WHAT YOU HAVE TO DO: Copy the entries, starting at the line that contains "OK (368, 2552)" and stopping after the last line, with both ends included. Leave the pictures out of your copy.
:: ENTRIES ::
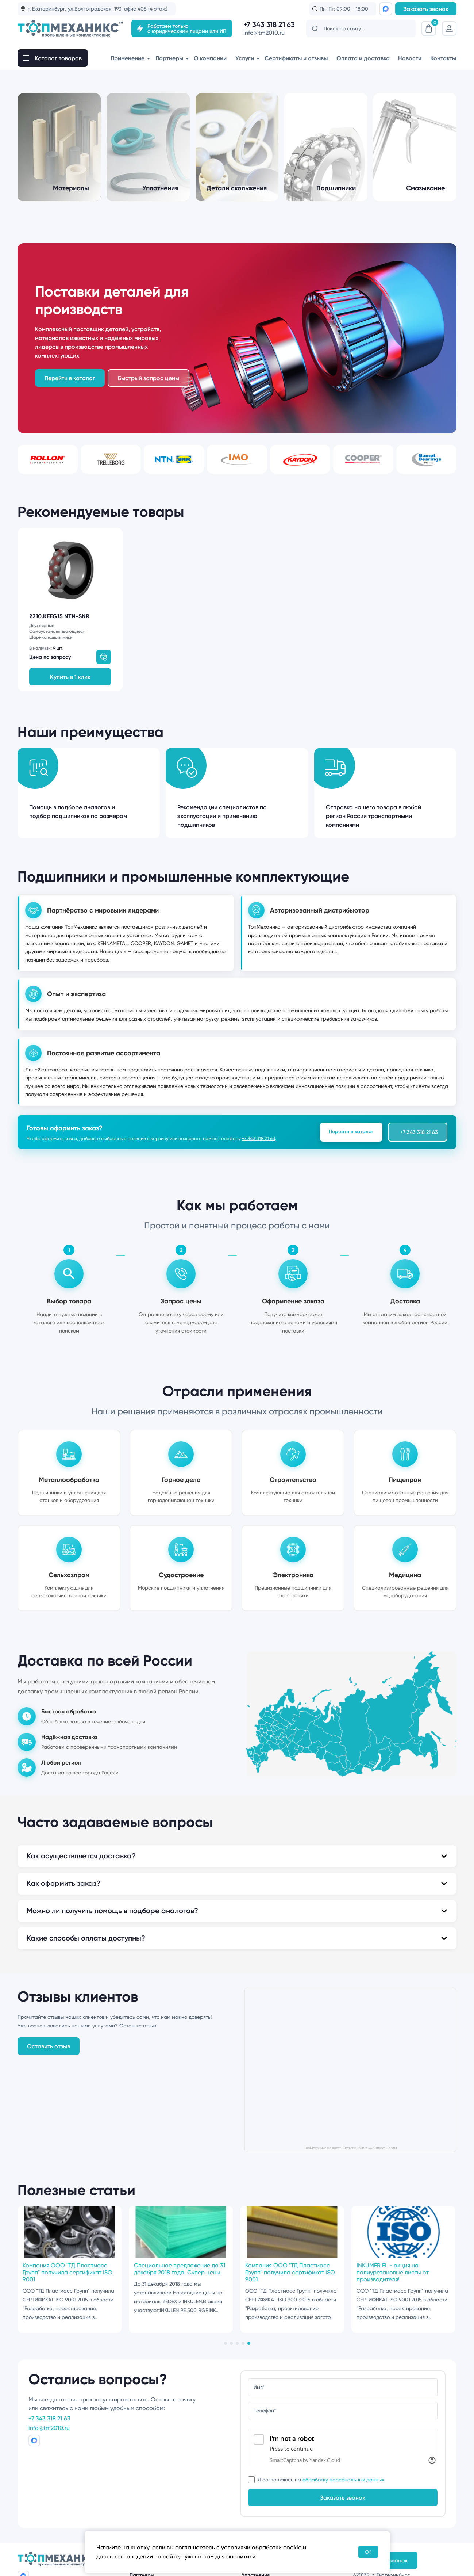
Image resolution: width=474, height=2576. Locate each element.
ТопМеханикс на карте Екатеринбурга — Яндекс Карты (350, 2147)
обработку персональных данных (343, 2479)
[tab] (225, 2343)
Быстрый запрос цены (148, 378)
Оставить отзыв (48, 2046)
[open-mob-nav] (53, 58)
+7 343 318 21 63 (269, 25)
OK (368, 2552)
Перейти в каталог (351, 1131)
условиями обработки (251, 2547)
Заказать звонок (425, 8)
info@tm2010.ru (264, 32)
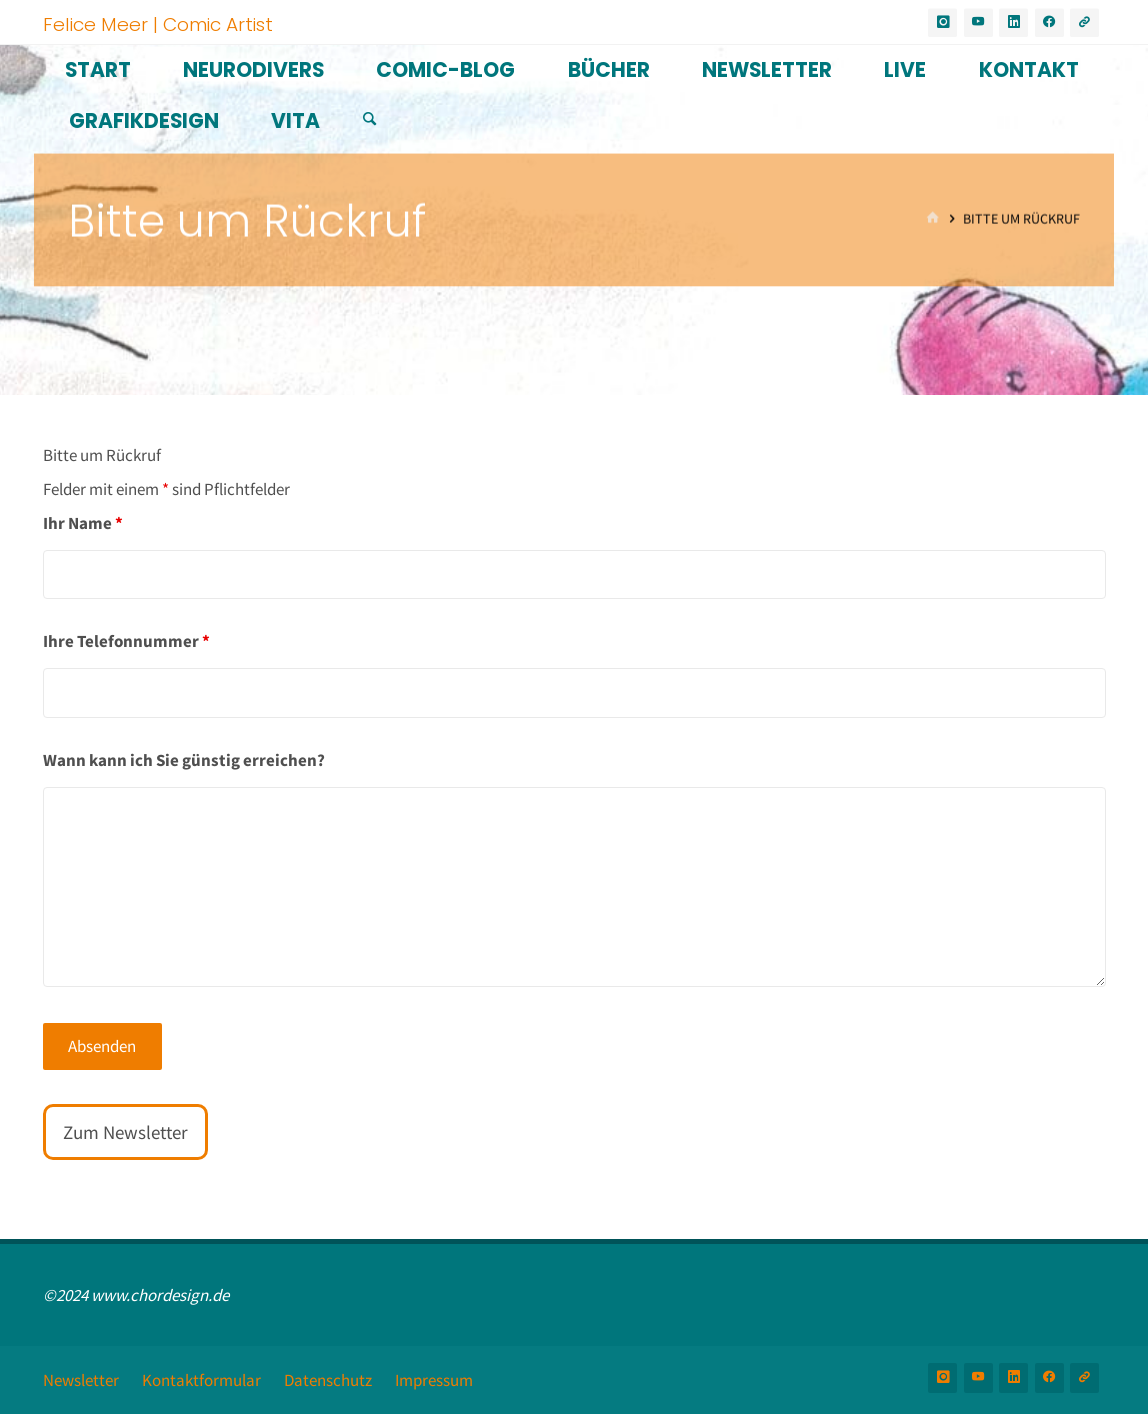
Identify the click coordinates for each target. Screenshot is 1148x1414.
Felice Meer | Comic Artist (158, 23)
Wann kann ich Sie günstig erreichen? (184, 760)
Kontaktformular (201, 1380)
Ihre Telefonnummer (126, 641)
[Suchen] (370, 118)
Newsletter (81, 1380)
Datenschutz (328, 1380)
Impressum (434, 1380)
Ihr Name (83, 523)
:::
COMPLETED TASK:
OK (368, 2552)
Перейти в каталог (351, 1131)
условиями обработки (251, 2547)
Заказать звонок (425, 8)
info@tm2010.ru (264, 32)
Identify the click coordinates for each target. Screenshot is 1148x1414.
Felice Meer | Comic Artist (158, 23)
Wann kann ich Sie günstig erreichen? (184, 760)
Kontaktformular (201, 1380)
Ihre Telefonnummer (126, 641)
[Suchen] (370, 118)
Newsletter (81, 1380)
Datenschutz (328, 1380)
Impressum (434, 1380)
Ihr Name (83, 523)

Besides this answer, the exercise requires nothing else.